A falha não tem sintoma
É a parte em que vale a pena demorar. Um teste que não mede nada costuma anunciar-se: um erro, um resultado vazio, um zero onde devia estar um número. Aqui a resposta é 200. O corpo é uma imagem de contador a sério, 3.361 bytes. O número na imagem até subiu, porque o total do dia é uma das duas coisas que aconteceram.
A sonda parece portanto ter passado. Tudo o que daí decorre — «o caminho de contagem funciona», «a coluna nova está a ser escrita», «a alteração não partiu nada» — é uma conclusão tirada de uma execução que saltou a maior parte do código que devia exercitar.
Aconteceu enquanto se escrevia isto
A primeira versão da medição por detrás deste artigo pedia /c/<número>. Esse não é o endereço de uma imagem de contador; o verdadeiro leva o modelo e uma extensão, /c/<número>-<modelo>.png. O pedido devolveu 404.
O script escreveu três vezes: escreve em 0 de 12 sítios. O que é verdade, e que é também exactamente o aspecto de um filtro de bots a funcionar, se se semicerrarem os olhos. O 404 estava na mesma tabela, uma linha acima dos zeros.
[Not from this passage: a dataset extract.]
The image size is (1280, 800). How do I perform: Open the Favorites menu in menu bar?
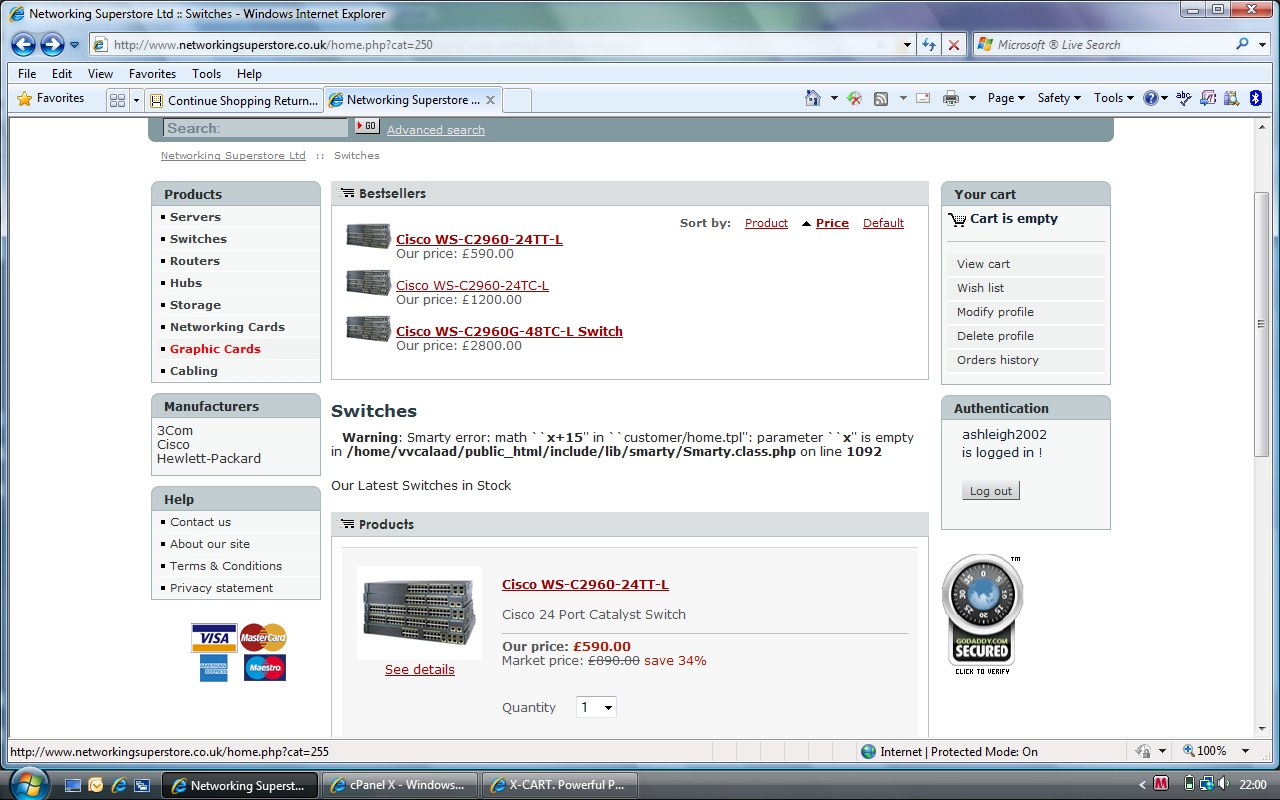(x=152, y=74)
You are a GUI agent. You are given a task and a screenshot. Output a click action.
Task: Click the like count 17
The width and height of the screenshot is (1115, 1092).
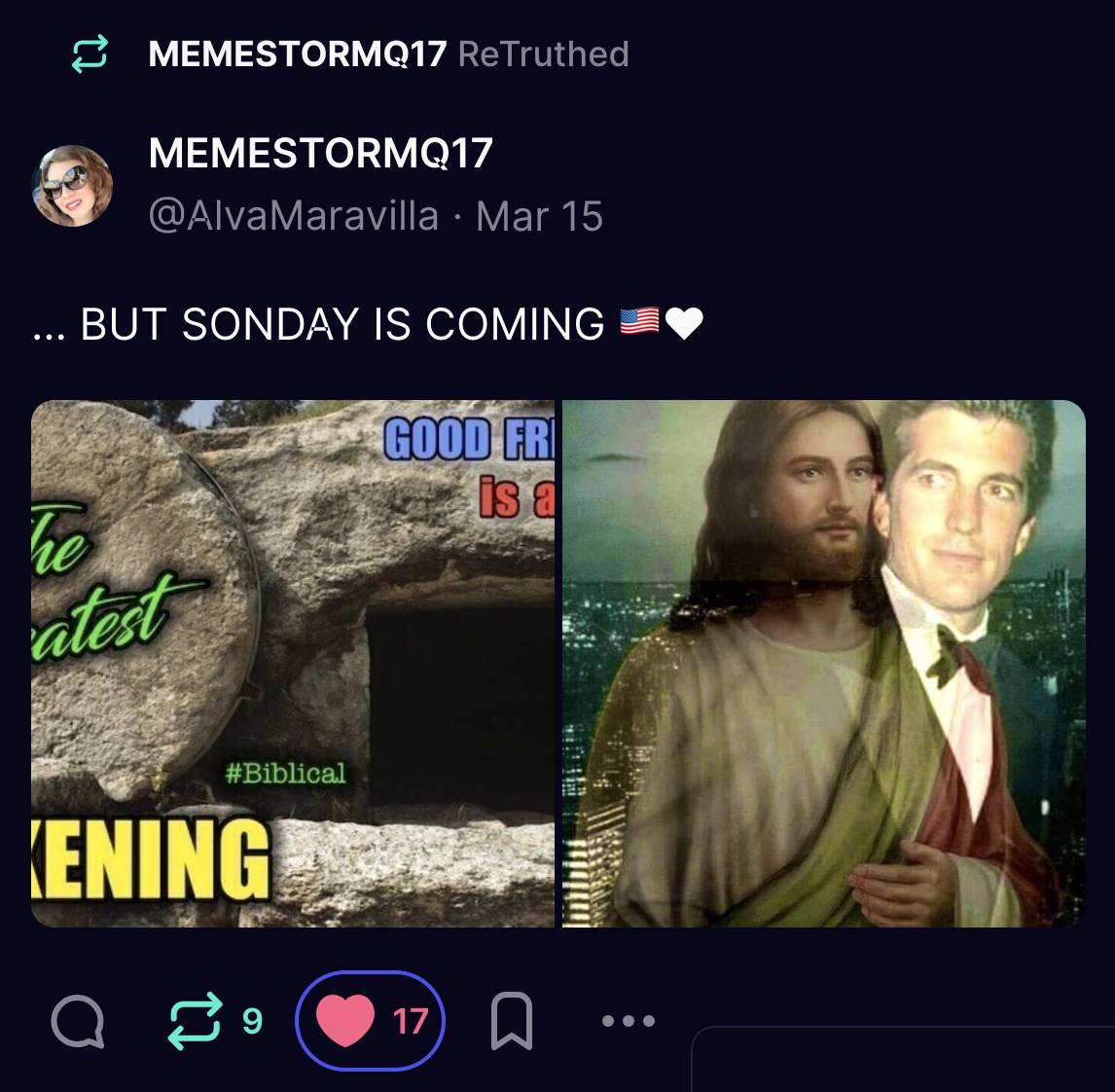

Ficou por ler durante um minuto porque os zeros eram a parte interessante e batiam certo com o que se esperava.
É o mesmo erro de que trata este artigo, um andar acima: uma medição que deu uma resposta plausível por um motivo que ninguém verificou. Só foi apanhado porque o script conta linhas em doze tabelas em vez de acreditar no pedido — um pedido que falha e um pedido filtrado, vistos de fora, são iguais.
O que fazer em vez disso
Enviar um identificador de navegador. Uma opção, -A com um identificador verdadeiro, e o mesmo pedido escreve em dez dos doze sítios em vez de dois.
E contar do outro lado. O código de resposta diz que o pedido chegou; não diz o que fez. Sempre que o que interessa é o efeito secundário — um contador, uma fila, uma linha de registo, uma linha algures — a sonda tem de olhar para o efeito. Contar antes e depois em cada tabela envolvida custou aqui vinte linhas e transformou duas vezes um resultado ambíguo num resultado claro: uma para o filtro, outra para o 404.
Dois dos doze sítios ficaram vazios mesmo com identificador de navegador: a coluna dos bots, com razão, e a lista de referências, que não registou a referência enviada. Este segundo não é explicado aqui porque ainda não foi perseguido. É relatado porque a alternativa seria mostrar uma tabela de onze linhas e dizer doze.